Certain internal and external factors can affect the four functions of management, which are planning, controlling, organizing, and leading. Management should analyze internal and external factors for any factors that have the potential to affect the company. To understand better management’s responsibility in this arena let us examine some of the internal and external factors that may affect Wells Fargo. External factors that most commonly affect the four functions of management are sociological, economic and political, and technology. Sociological directly affects the methods in which management does their job. The sociological factor covers the general culture, work ethics, personal values, and trends of a particular area. Obtaining a better understanding of sociological factors can help management plan and design products in the future. Wells Fargo can offer better financial products by understanding the society directly surrounding them.
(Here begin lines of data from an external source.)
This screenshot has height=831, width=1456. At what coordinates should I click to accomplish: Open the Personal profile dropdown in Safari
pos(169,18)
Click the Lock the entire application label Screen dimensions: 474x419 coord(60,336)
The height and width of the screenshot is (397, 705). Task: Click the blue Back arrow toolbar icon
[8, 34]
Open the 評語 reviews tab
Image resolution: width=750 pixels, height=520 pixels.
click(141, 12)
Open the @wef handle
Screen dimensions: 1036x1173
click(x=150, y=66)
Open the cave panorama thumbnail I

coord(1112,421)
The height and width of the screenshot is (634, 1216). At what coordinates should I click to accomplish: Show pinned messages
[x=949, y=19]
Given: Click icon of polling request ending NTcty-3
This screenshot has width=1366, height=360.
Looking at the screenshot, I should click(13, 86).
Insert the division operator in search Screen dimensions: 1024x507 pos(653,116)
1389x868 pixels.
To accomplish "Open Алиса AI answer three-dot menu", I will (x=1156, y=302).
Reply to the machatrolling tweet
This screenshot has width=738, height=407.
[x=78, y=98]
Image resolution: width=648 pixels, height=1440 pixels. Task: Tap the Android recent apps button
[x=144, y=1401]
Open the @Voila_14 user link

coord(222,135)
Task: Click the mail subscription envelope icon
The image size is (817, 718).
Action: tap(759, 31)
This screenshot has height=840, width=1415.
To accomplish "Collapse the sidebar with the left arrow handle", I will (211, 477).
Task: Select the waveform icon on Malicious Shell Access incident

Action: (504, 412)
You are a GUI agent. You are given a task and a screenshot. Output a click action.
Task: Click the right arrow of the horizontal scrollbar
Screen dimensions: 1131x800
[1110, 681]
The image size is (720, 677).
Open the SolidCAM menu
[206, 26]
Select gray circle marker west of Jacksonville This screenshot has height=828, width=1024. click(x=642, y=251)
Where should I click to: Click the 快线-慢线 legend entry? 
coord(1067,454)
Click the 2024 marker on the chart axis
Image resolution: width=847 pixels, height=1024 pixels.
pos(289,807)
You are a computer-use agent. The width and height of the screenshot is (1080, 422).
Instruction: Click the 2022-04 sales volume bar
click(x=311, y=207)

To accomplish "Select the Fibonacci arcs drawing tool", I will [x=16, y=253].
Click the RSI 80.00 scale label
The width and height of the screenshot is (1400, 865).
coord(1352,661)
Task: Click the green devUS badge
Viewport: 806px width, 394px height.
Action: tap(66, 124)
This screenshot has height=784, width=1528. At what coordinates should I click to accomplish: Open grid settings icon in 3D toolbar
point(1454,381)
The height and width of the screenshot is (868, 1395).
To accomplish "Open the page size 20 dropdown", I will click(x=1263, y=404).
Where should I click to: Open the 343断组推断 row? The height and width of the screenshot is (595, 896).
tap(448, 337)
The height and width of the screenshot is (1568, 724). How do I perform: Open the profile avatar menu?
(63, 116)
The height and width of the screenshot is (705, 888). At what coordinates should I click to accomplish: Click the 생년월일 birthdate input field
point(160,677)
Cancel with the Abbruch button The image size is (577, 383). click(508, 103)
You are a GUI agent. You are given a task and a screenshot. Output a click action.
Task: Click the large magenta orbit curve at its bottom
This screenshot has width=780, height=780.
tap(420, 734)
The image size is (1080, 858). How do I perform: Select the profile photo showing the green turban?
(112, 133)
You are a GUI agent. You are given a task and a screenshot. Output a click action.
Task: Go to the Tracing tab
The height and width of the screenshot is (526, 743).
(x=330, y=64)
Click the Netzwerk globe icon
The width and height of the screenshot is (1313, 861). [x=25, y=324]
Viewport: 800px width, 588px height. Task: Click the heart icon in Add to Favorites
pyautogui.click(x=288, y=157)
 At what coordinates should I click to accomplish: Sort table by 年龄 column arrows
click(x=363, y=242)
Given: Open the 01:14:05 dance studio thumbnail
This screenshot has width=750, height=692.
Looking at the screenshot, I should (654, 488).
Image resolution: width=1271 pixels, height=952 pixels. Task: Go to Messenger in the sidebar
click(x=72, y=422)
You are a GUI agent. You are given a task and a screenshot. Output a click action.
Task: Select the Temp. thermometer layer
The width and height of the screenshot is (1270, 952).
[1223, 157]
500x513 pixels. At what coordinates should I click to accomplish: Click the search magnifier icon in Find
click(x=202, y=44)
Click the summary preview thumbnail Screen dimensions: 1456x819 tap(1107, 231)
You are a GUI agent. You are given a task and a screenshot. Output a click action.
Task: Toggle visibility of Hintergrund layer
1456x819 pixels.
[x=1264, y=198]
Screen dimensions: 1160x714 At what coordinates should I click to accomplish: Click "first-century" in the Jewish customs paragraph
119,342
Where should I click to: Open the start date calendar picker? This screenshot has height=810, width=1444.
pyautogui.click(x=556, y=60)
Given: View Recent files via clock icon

According to Wells Fargo (2010), “Our first job is to understand our customers’ financial objectives, then offer them products and solutions to help satisfy those needs so they can be financially successful. If we do that right, then all sorts of good things happen for all our stakeholders including our shareholders.“
The next external factors that affect the functions of management is economic and political. These factors are driven directly by the economy and political environment. The management of Wells Fargo must examine how to best operate within the ever-changing climate of politics and the waffling economy to maintain a successful business. Studying competitors, customers as well as suppliers is a necessity to make effective decisions. The last but not least external factor to affect management is technology. This area has perhaps the most effect on businesses. The constant changing market of technology is one area that an organization can feel the effects virtually overnight. It is imperative that companies approach technology with flexibility and the understanding that the organization must be able to adapt to frequent change.
External factors can have a large effect on any organization. However, internal factors can have just as large of an effect on a company. Internal factors can be considered the available resource that an organization possesses to accomplish a goal. These can be such things as human resources, physical resources, financial resources, and even technological resources. Management has the responsibility to use these resources efficiently and effectively. The overall success of a company can depend upon how these resources are acquired and utilized. Wells Fargo has concentrated on internal factors for much of its existence. The company as a whole has grown considerably over the last 20 years, starting with a few banks in the Midwest to a bank with national recognition. Wells Fargo has achieved greatness simply by capitalizing on internal factors of adequately managing their internal factors.